- Challenge: Print the following lines exactly as they appear, starting with the line that contains "The height and width of the screenshot is (506, 867)." and going on through the line that contains "point(108,190)", both included.

========

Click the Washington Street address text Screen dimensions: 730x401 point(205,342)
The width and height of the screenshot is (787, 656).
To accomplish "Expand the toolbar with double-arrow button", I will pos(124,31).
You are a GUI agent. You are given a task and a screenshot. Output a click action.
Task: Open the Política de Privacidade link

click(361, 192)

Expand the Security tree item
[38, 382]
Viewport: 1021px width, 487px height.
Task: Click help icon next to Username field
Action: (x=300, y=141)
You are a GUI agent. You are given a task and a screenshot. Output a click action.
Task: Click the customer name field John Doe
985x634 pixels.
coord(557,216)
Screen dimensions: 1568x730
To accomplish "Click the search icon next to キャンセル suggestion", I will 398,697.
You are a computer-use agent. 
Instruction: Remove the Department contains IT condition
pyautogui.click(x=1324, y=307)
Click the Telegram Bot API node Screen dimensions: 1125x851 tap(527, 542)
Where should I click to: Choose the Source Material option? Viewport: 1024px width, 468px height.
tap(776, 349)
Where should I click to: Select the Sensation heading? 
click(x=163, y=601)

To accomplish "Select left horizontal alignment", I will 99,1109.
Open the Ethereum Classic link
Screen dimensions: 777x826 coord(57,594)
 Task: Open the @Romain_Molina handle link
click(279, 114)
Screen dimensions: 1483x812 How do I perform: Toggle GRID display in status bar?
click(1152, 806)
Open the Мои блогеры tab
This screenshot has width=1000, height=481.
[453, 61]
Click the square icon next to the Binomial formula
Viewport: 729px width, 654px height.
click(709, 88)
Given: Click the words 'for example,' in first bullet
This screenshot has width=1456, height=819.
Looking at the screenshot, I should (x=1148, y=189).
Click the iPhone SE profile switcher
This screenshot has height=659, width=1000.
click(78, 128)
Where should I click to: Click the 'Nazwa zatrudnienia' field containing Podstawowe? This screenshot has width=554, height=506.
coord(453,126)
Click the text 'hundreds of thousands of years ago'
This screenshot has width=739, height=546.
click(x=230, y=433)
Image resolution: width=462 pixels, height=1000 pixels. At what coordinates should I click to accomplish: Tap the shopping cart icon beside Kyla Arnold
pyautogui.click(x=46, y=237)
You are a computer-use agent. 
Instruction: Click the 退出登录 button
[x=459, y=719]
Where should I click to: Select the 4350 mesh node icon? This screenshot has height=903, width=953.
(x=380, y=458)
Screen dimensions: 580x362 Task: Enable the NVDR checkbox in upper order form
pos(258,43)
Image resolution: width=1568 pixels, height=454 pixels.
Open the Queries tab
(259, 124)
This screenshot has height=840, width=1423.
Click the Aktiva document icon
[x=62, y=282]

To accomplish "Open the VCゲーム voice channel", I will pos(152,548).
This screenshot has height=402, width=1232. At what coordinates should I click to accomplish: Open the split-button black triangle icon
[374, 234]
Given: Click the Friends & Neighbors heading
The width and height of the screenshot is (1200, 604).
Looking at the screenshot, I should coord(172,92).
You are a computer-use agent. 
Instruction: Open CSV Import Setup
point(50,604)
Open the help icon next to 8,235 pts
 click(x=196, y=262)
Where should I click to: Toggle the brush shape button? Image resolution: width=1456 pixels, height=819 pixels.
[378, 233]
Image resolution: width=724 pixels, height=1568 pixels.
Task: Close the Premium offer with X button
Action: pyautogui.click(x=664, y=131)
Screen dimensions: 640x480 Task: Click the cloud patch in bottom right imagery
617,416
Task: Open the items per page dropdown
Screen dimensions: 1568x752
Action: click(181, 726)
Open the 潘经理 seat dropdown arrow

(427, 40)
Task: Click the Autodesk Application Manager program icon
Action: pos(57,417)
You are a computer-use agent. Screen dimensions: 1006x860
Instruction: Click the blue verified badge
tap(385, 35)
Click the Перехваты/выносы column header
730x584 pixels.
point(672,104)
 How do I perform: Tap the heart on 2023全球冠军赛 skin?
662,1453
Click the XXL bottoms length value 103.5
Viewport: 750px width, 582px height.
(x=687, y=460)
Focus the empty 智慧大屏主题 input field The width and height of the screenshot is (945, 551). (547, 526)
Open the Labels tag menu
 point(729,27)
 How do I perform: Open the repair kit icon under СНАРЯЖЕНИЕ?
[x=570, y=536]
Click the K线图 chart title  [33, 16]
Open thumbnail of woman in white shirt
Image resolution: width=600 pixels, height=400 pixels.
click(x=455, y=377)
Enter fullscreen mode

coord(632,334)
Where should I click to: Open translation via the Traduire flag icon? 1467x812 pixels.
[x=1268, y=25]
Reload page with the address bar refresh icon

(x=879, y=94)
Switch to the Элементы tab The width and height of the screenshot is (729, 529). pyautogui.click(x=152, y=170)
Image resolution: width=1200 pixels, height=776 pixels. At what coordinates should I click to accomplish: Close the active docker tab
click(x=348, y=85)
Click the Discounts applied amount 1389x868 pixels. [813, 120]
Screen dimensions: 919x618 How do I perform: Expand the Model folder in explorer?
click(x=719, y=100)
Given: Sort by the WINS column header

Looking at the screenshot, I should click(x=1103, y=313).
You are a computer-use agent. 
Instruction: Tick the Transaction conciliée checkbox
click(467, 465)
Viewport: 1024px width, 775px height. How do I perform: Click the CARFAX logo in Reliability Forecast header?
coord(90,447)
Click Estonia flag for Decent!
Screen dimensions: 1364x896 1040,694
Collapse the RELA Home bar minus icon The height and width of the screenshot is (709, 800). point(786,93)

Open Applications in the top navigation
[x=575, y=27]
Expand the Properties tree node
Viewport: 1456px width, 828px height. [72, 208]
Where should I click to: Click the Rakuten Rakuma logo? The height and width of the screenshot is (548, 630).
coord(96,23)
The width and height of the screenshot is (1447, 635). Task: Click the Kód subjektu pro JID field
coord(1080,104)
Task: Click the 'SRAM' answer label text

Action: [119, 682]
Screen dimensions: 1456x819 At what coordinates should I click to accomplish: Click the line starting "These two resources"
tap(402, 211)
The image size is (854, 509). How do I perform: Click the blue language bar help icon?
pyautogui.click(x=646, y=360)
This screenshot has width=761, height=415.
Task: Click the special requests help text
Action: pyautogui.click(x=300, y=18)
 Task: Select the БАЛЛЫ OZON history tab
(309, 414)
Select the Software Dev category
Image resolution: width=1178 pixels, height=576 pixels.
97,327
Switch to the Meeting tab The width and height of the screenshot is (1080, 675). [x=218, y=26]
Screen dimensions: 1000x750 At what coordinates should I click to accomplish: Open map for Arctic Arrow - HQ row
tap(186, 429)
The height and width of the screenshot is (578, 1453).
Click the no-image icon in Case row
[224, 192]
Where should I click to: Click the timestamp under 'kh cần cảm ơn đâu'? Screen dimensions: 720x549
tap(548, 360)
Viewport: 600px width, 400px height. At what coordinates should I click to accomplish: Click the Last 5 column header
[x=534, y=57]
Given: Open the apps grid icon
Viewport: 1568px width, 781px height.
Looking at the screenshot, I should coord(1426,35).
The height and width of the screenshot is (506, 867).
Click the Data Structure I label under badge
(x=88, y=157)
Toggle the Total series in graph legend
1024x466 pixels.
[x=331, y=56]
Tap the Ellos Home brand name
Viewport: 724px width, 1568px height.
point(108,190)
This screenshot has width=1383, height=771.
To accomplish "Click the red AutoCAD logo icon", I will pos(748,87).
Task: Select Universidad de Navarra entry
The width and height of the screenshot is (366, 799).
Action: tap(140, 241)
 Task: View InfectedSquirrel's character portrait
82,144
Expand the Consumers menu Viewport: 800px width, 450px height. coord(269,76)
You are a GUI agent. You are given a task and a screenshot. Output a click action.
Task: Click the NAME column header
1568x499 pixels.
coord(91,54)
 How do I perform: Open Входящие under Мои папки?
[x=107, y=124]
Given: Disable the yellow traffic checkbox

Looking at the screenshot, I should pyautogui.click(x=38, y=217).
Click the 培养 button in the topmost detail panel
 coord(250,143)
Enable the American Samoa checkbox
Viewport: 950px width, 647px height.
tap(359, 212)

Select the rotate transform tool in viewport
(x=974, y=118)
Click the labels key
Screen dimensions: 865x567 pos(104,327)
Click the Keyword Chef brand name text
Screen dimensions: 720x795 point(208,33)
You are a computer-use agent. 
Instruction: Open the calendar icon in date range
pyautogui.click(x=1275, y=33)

========

- Expected output:
The height and width of the screenshot is (506, 867).
Click the Data Structure I label under badge
(x=88, y=157)
Toggle the Total series in graph legend
1024x466 pixels.
[x=331, y=56]
Tap the Ellos Home brand name
Viewport: 724px width, 1568px height.
point(108,190)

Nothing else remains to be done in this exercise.